Though I enjoy film I despise actually going to the cinema, the filthy floors, that person constantly opening up a bag of gummy bears in my left ear, coughing, sneezing, whispering...it is all too much for me to bear. The other night I ended my seven year sabbatical from the theater and dove into Crazy Heart, I came out pleasantly satisfied.

Knowing that Jeff Bridges was the star and T-Bone Burnett was in charge of the music I should not have been surprised. T-Bone Burnett is one of those shadowy figures people not in the know have no idea of but those in it revere with the gravitas he deserves. The founder of DMZ Records has left his print on movies such as The Big Lebowski, Oh Brother Where Art Thou?, Cold Mountain, and The Ladykillers. He has produced and worked with Steve Earle, Robert Plant, K.D. Lang, Tony Bennett, Elvis Costello, Roy Orbison, Counting Crows and Warren Zevon. The iconoclastic zeitgeist of modern music adds to his resume with this song and the entire soundtrack of a movie based loosely on the lives of Waylon Jennings, Kris Kristofferson and Merle Haggard.

The country and western music of Kris, Merle, Waylon, Willie and Johnny is a prosopopoeia of American blood running through the veins of the continent; culture capillaries invigorating a land founded on freedom and personal image creation.

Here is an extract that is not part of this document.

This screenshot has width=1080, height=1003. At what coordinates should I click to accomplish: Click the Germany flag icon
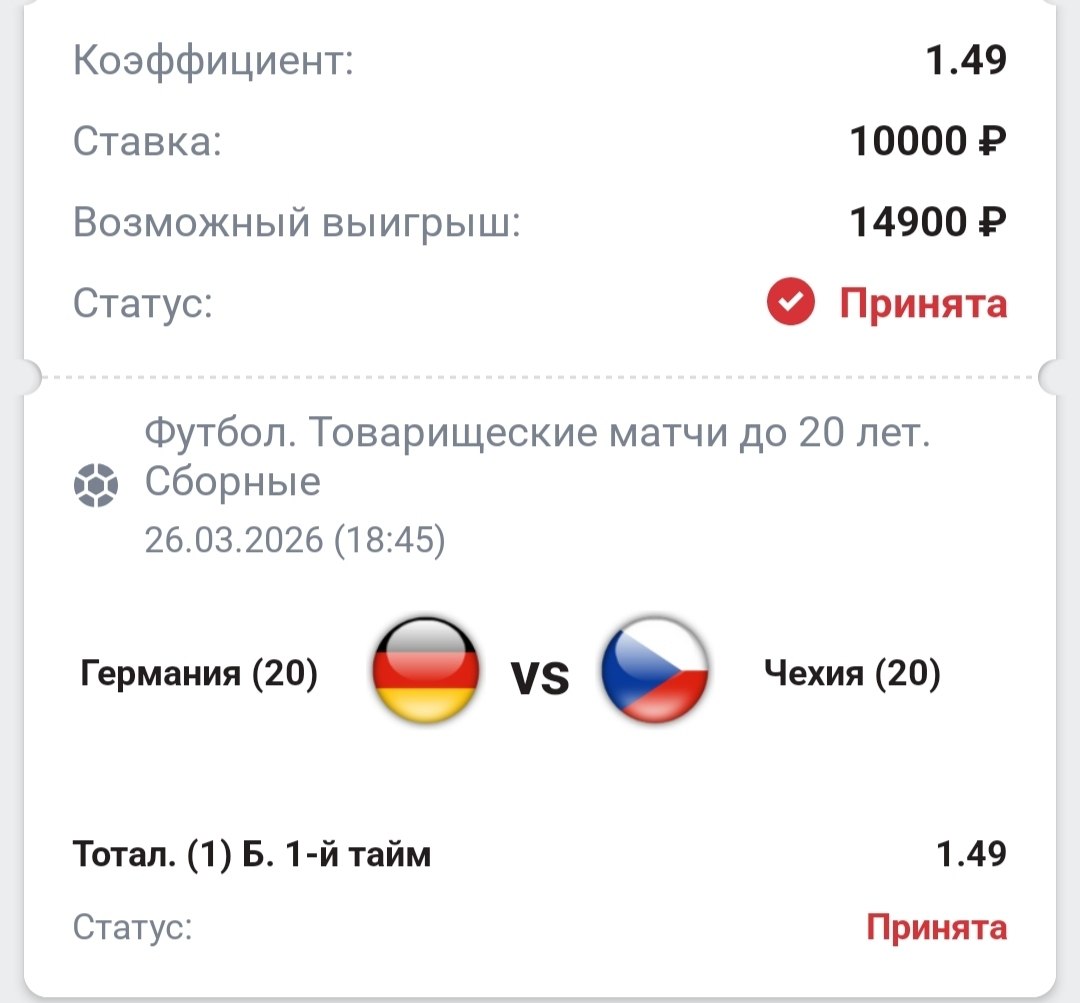point(425,671)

In the standard hypocrisy constantly displayed by the common NY/LA hipsters, where rap hip hop and pop is king and others genres are relics of a tired past such music is so often dismissed as the religion of a pious inbred congregation. With these beliefs they only illustrate the close-mindedness of self proclaimed prophets. If instead they actually drove through the fly-over states such offenders would grasp the essence of the openness and freedom that exists along the highways that connect the most beloved of the congregation, land and lives in which the inhabitants walk daily with a rope long enough to hang themselves with on a constant basis.

In their simplicity and terse construction all country deals with the most human of emotions; the elation of being on the ragged wild, loss, death and the self realization of fucking up and having no one to blame but yourself. Mistakes are not written off to parents and situations, both literal and figurative hangovers are embraced with Epictetus stoicism. From that crucible of self reliance the shrinks couch is supplanted by metal strings and thin wood bodies, the psyche is cleansed with four line verses, pedal steel guitars and a great refrain hook.

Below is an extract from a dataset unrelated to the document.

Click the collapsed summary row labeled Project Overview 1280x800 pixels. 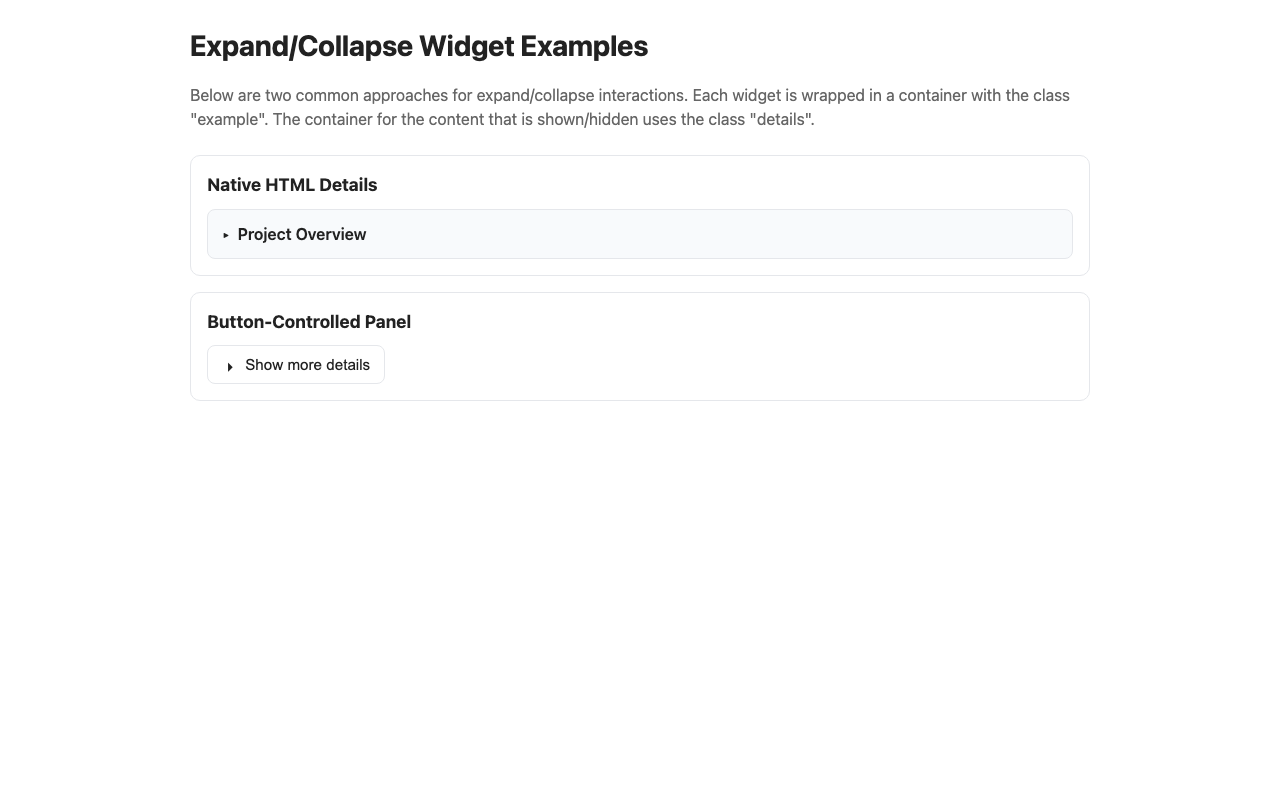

Jeff Bridges as Bad Blake embodies all these ideals in both their beauty and outright misery. The cliche of a country singer is somehow born anew in this film while still retaining the cliches that made it as such. This song is exactly the same, on the surface it could be written by a seven year old, but the more you hear it and let it run through the synapses of your own personal interstate you realize only through the experience of an old washed up man could such lines be born. If like me you despise the movies, suck it up and check this one out; then buy the soundtrack. Better yet buy the soundtrack and skip the movie, head out on the road with no destination and put the circulation of this land back in motion once again, it is long overdue for an Angioplasty.